Don’t think it’s not abusive because he doesn’t, hasn’t, wouldn’t ever lay a hand on you. Don’t think it’s not abusive because he always comes back to you, no matter how badly you fight. Don’t accept him treating you differently when he is around different groups of people, because yes, this is abusive too.
Maybe he tells you that you look nice some days. Maybe he calls you honey, baby, sugar. Maybe he’ll occasionally think to grab you milk, or cereal, or something else you’ve run out of. Maybe he’ll even tell you he loves you. These things alone do not make a healthy relationship. This is settling. Do. Not. Settle.
It isn’t brave or courageous to stick around for a one-sided relationship that won’t ever be what you want it to be. It is sad, it is lonely, and it can leave you with a whole host of issues you never anticipated having. It may not even feel like you can actually “leave.” After all, you aren’t really together, are you? It isn’t as cut and dry as the end of a real relationship (not that endings are ever simple). You don’t get to say, “I’m breaking up with you,” you just have to go. You must do whatever you have to in order to stay gone. I had to leave without saying goodbye.
It hurts.
And it isn’t only about romantic relationships either, honestly. Abusive friendships can destroy you just as easily. The friend that only gives backhanded compliments, subtly reminding you that she thinks she is better than you. The friend who demands your time and attention to help her with her problems, but then discredits your own problems and won’t help or listen.

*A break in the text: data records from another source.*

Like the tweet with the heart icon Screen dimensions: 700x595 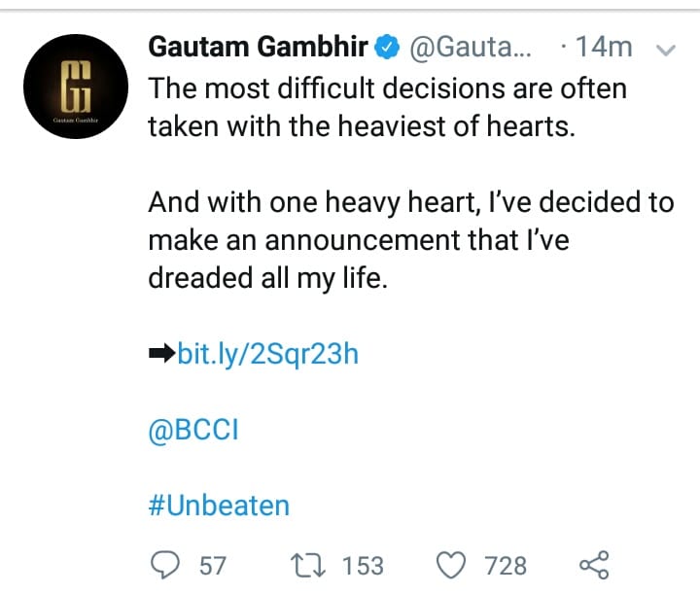tap(451, 566)
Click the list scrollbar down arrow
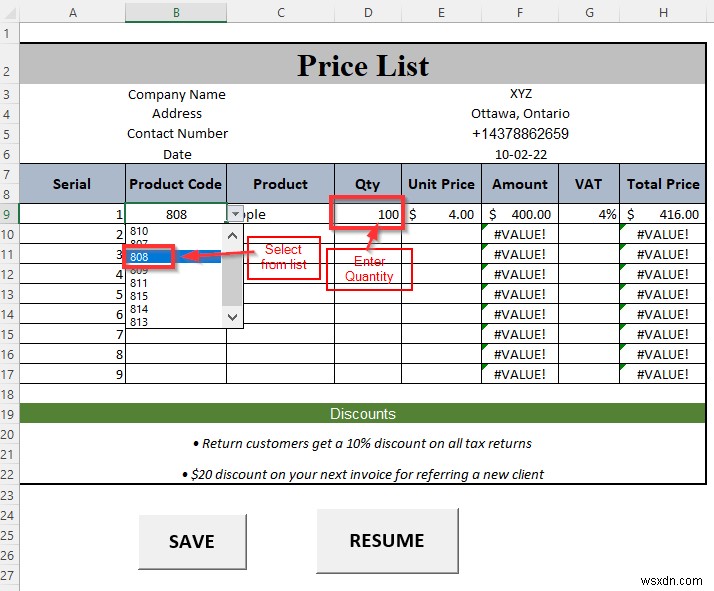Screen dimensions: 714x591 (x=232, y=317)
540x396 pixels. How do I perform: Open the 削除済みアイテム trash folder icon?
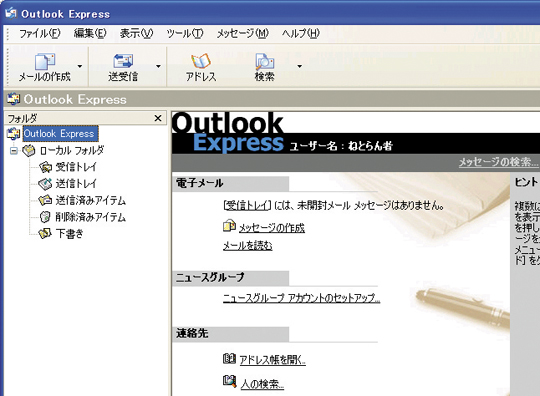[x=45, y=217]
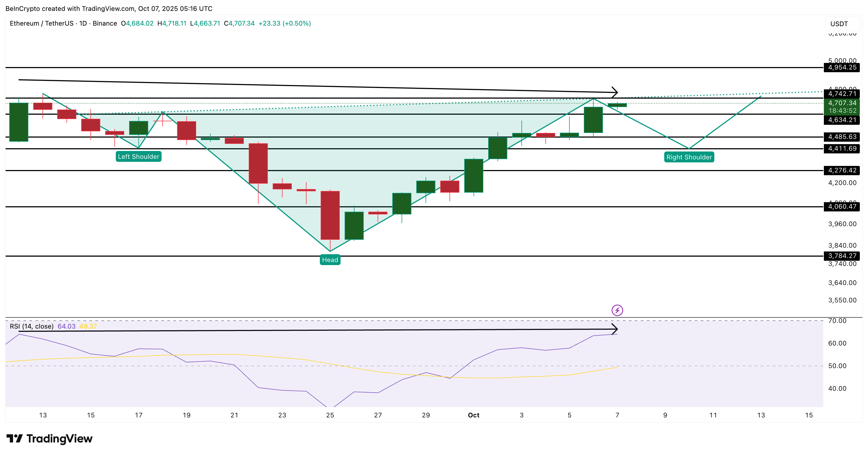Open the USDT currency selector
The width and height of the screenshot is (868, 455).
(839, 24)
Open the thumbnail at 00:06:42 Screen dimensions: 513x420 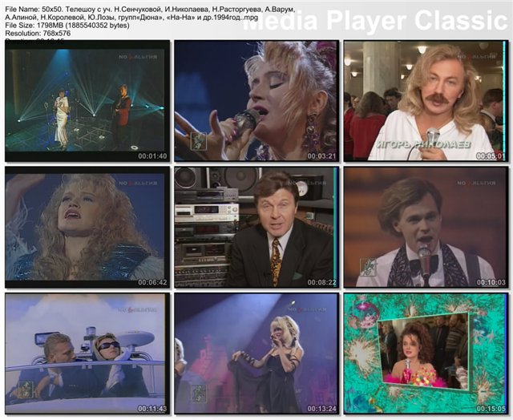pos(87,228)
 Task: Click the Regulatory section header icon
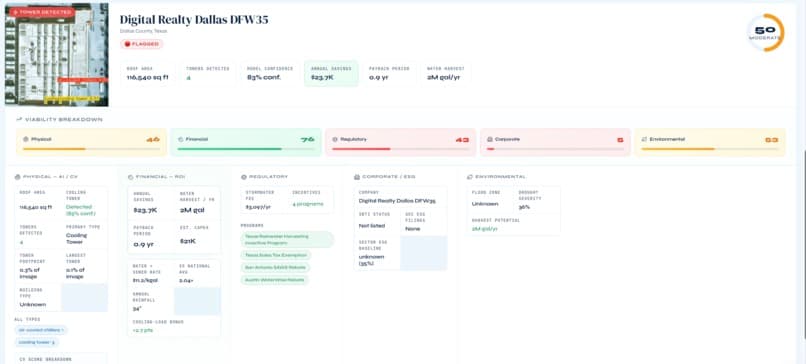(244, 177)
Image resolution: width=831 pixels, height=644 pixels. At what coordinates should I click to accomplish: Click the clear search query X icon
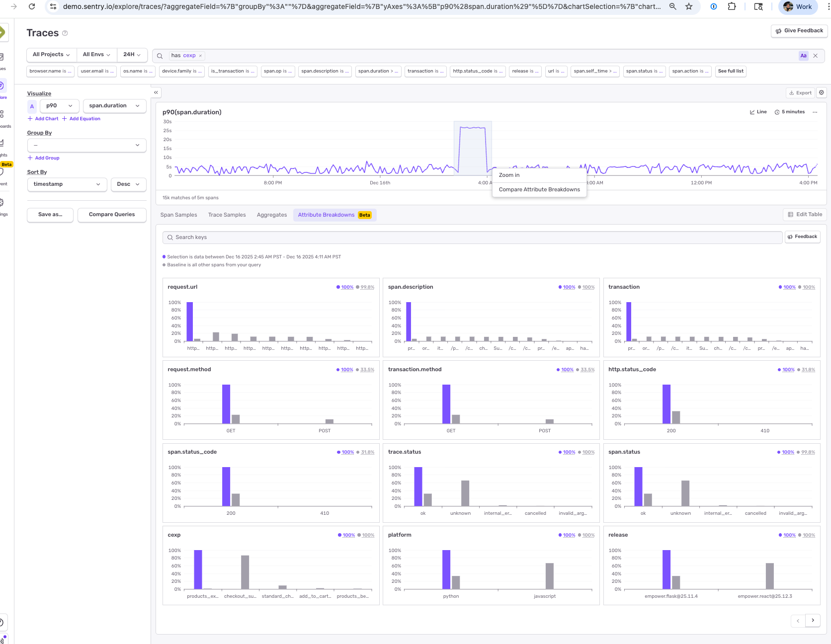point(815,56)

You can be in an abusive relationship with someone who isn't your "boyfriend," "girlfriend," "fiancé," "husband/wife," "best friend." The label means less than the content of the relationship. The bad news is that people like this don't come with a warning label. You probably won't realize what is happening until it is far too late, until they are such a large part of your life that you can't imagine losing them and you love them so much that you don't think you could bear it. But the good news is, you can bear it. You deserve to be someone's honey baby sugar, but only someone who deserves to call you those things. You were wonderful and yourself before they ever came around and you will continue to be long after they are gone.
Walking away is hard and horrible, but I promise staying is worse. Muster all your strength and go. Break up with the idea of him (or her). Make like a tree and leave, and be free to plant your roots and grow healthfully and beautifully elsewhere.